## REQUIRED WORK:
Retype the items below word for word, from their very first line through the line holding "tap(511, 694)", both ends included.

=-=-=-=-=

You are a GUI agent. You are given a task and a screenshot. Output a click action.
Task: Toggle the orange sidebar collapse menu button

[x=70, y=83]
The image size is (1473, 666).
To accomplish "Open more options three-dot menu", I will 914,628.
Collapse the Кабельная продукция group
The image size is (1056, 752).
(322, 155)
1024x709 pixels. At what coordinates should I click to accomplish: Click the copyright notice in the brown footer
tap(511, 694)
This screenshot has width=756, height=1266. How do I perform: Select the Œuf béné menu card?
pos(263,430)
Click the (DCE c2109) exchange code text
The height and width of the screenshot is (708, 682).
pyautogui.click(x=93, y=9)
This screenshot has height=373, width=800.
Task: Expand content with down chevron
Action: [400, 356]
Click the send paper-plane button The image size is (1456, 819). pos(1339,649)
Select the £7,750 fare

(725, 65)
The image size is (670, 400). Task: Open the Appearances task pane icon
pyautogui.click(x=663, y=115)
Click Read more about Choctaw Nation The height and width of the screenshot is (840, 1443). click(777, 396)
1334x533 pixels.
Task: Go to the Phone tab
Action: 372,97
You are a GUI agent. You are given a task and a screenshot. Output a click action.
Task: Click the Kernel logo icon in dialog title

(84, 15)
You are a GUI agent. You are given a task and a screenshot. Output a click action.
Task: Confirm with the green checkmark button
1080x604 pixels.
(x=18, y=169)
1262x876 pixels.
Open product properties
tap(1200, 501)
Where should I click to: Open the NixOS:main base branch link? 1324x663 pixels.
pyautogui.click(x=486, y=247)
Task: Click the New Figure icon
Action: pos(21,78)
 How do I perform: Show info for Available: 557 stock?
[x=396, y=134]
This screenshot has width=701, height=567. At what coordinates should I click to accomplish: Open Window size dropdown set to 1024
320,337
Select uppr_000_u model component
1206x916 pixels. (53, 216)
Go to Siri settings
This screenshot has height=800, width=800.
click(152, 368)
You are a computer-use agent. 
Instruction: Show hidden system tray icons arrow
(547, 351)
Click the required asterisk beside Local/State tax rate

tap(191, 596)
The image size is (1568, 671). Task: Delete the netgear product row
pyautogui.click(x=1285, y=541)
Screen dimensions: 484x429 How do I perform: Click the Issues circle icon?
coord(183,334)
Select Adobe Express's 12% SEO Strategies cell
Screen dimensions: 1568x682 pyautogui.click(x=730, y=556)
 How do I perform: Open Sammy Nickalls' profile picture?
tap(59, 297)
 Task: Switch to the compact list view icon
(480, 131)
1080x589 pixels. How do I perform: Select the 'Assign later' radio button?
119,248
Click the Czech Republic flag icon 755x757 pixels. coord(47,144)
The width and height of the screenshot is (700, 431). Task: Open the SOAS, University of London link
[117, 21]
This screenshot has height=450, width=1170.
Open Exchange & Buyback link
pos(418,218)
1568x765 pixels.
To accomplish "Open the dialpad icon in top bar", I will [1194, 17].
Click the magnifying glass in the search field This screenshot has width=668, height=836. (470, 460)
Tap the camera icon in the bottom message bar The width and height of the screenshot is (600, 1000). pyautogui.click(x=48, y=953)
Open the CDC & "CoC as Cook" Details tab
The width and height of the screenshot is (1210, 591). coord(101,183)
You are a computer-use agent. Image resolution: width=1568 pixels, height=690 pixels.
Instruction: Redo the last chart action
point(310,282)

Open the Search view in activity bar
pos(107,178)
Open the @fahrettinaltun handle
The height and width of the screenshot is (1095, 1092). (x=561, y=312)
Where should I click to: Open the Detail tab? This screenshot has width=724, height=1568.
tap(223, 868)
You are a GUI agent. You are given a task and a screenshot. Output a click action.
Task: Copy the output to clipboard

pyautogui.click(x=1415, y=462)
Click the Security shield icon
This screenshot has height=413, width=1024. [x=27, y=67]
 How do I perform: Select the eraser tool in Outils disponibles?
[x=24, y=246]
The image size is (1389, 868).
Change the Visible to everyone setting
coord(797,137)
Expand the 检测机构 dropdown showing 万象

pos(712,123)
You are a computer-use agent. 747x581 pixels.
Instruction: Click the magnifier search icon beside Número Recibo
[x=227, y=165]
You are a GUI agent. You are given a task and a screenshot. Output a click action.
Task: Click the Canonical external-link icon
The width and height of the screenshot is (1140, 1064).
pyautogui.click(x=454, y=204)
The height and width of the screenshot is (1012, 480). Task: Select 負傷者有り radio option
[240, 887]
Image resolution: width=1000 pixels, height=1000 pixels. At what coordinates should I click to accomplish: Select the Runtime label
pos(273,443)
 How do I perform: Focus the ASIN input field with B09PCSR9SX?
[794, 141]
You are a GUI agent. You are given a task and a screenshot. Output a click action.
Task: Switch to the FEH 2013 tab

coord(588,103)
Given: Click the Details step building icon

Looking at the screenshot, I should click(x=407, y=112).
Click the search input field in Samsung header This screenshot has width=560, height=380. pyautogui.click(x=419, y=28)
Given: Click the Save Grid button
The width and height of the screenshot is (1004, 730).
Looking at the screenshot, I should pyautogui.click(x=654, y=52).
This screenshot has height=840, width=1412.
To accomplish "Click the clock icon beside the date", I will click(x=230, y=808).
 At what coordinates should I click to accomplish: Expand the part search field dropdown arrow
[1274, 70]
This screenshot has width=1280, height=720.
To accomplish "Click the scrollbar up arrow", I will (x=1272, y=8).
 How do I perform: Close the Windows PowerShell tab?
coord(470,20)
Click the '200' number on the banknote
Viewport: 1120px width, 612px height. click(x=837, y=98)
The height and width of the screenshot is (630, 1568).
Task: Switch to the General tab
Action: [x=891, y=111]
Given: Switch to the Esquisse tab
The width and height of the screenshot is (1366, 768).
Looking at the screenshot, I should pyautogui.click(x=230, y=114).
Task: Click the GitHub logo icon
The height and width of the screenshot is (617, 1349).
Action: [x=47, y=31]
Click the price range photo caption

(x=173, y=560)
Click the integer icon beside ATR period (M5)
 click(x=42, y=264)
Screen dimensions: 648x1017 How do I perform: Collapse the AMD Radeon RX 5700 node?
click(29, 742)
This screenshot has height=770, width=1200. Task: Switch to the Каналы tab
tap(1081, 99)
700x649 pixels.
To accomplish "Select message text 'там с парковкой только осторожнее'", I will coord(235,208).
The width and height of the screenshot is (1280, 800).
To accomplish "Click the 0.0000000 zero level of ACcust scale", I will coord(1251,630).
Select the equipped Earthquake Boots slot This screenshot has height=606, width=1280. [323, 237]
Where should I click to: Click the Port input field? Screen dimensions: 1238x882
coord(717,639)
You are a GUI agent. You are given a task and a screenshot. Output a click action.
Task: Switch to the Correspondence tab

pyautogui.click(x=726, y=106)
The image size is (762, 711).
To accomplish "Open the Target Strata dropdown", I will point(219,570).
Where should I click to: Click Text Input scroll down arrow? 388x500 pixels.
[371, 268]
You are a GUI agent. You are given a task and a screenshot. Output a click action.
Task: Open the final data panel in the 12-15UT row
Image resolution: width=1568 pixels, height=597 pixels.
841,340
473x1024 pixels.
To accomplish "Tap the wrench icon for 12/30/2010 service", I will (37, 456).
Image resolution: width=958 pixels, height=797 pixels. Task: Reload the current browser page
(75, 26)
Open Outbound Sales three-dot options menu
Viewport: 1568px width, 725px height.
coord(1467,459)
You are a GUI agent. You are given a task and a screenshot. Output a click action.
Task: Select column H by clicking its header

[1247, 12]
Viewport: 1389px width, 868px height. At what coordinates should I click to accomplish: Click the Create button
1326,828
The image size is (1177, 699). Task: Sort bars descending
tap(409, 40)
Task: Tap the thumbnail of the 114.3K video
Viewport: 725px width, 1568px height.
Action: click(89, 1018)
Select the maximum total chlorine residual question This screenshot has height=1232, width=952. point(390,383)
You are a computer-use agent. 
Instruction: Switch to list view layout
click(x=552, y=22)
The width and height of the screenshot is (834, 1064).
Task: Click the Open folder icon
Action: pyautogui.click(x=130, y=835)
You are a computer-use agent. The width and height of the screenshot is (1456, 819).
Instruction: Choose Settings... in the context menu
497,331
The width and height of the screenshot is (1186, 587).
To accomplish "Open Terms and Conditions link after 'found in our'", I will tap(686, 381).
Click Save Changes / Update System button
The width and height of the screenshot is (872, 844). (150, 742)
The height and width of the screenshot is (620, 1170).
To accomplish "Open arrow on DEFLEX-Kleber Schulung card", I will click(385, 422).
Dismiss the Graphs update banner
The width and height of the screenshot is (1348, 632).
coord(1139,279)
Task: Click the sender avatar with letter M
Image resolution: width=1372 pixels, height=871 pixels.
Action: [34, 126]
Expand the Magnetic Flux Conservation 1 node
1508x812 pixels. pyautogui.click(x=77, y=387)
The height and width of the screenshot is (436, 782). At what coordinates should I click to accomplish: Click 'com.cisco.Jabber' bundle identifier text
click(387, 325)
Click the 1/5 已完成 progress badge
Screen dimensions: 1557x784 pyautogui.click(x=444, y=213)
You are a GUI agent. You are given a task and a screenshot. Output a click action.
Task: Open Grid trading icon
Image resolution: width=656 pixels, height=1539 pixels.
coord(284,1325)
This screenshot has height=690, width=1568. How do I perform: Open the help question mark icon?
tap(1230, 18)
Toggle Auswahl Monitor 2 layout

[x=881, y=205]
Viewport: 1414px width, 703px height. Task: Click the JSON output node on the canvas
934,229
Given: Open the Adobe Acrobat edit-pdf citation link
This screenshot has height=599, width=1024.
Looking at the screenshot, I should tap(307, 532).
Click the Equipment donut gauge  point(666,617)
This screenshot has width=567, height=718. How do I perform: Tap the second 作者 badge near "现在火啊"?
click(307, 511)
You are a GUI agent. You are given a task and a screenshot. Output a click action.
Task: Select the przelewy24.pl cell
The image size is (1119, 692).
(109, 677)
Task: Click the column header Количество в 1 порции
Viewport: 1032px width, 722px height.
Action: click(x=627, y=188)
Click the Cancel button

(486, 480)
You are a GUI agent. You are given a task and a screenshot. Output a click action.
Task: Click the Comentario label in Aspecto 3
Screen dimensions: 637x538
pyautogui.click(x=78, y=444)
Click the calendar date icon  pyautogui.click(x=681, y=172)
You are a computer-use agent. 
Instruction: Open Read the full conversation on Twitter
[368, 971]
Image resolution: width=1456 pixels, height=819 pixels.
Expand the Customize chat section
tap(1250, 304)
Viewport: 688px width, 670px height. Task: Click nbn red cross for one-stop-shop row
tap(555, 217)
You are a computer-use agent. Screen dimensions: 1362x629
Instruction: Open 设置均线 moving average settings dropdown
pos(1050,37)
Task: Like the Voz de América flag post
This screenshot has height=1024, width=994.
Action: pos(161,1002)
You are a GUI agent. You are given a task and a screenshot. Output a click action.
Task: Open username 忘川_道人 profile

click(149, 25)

=-=-=-=-=

## TASK RESPONSE:
You are a GUI agent. You are given a task and a screenshot. Output a click action.
Task: Toggle the orange sidebar collapse menu button

[x=70, y=83]
The image size is (1473, 666).
To accomplish "Open more options three-dot menu", I will 914,628.
Collapse the Кабельная продукция group
The image size is (1056, 752).
(322, 155)
1024x709 pixels. At what coordinates should I click to accomplish: Click the copyright notice in the brown footer
tap(511, 694)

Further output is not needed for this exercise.